Unit 6 Risk Business brief

All business is built on risk. Operating in politically unstable countries is one of the most extreme examples of this. The dangers may range from kidnapping of managers through to confiscation of assets by the government. Company managers may have to face fraud and corruption. But the fact that companies want to work there at all shows that they think the returns could be very high. As always, there is a trade-off between risk and return: investing in very challenging conditions is a graphic, if extreme, illustration of this trade-off.

Companies do not have to go to unstable countries to be harmed by criminal activity. Industrial espionage has existed for as long as there have been industries to spy on, but this can now be carried out at a distance by gaining access to company computer networks. IT security specialists may try to protect their company's systems with firewalls (technical safeguards against such snooping by hackers) and against computer viruses.

So far, we have looked at some of the more extreme examples of risk, but even business-as-usual is inherently risky. For example, by putting money into a new venture, investors are taking serious financial risks. Most businesses fail (some put the figure as high as nine out often), and as the first shakeout of Internet start-ups showed, this can happen increasingly quickly after they are founded. Venture capitalists who put money into such businesses spread their risk so that the payback from one or two successful ventures will hopefully more than compensate for the money lost in the failures. For more on financial risk, see Unit 9 Raising finance.

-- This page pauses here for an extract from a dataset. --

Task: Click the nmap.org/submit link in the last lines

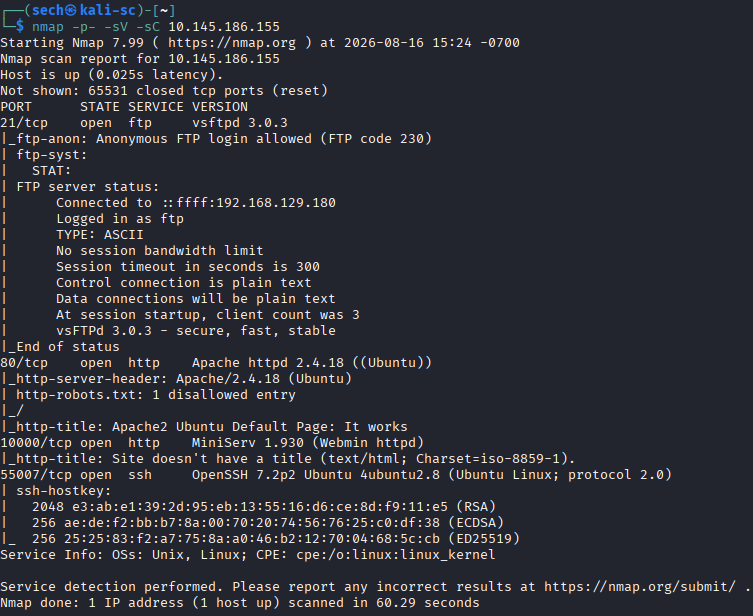Action: coord(640,587)
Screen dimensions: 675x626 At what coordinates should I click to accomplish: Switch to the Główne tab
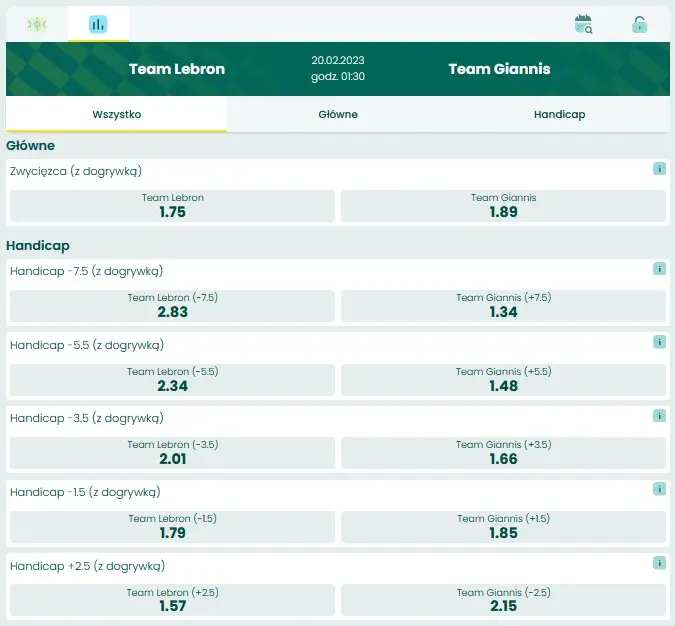338,114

There is also the risk that even apparently well-established companies that are seemingly in touch with their customers can easily start to go wrong: we can all think of examples in soft drinks, clothing, cars and retailing, to name a few. Here, the risk is of losing sight of the magic ingredients that make for success. Some companies are able to reinvent themselves, in some cases several times over. Others don't understand what they need to do to survive and thrive again, or if they do understand, are unable to transform themselves in the necessary ways. The things about the company that were formerly strengths can now become sources of weakness and obstacles to change. The financial markets see this, and the company's shares fall in value. Investors are increasingly quick to demand changes in top management if there are not immediate improvements. In some cases, companies that were the leaders in their industry can even go bankrupt: in airlines, think of PanAm.

And then there is the risk of management complacency. Take a tyre company. A few weeks of shoddy operations and enough faulty tyres are produced to put the whole future of the company at risk through product liability claims following accidents caused by blow-outs. Product recalls are the worst possible §publicity imaginable for companies, and in the worst cases, their image is so damaged that they never recover. This is a case study in reputational risk: the trust that customers put in a company can be thrown away overnight. Another example of a company that destroyed the trust of its clients Is the well-known Internet service provider that announced free access at all times, and then immediately withdrew the offer. One commentator described this as brand suicide.

Example of a report:

Parry, Parry & Gibson

Site accident report

Executive summary

Damage has been caused to the emergency generator on the Witherby power plant site. It was caused by a fire started by the electrical contractors Mullet & Sons. Although the packing material that caught fire was left by another subcontractor, the personnel from Mullet started work before clearing the waste matter away, in contravention of contract regulation 2.3.8. Mullet & Sons should therefore pay for the replacement of the damaged equipment.